* Exercise directions
Repeat precisely the span of lines below that opens with the line containing "Task: Open the 会员办理 membership icon" and closes with the line containing "You are a computer-use", both included.

* Data extracts
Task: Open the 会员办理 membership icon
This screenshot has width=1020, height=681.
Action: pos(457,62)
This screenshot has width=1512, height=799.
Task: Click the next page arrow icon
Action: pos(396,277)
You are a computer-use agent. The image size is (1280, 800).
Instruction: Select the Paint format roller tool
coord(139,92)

--

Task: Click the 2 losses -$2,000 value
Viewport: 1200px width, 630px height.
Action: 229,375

* Result of the exercise
Task: Open the 会员办理 membership icon
This screenshot has width=1020, height=681.
Action: pos(457,62)
This screenshot has width=1512, height=799.
Task: Click the next page arrow icon
Action: pos(396,277)
You are a computer-use agent. The image size is (1280, 800).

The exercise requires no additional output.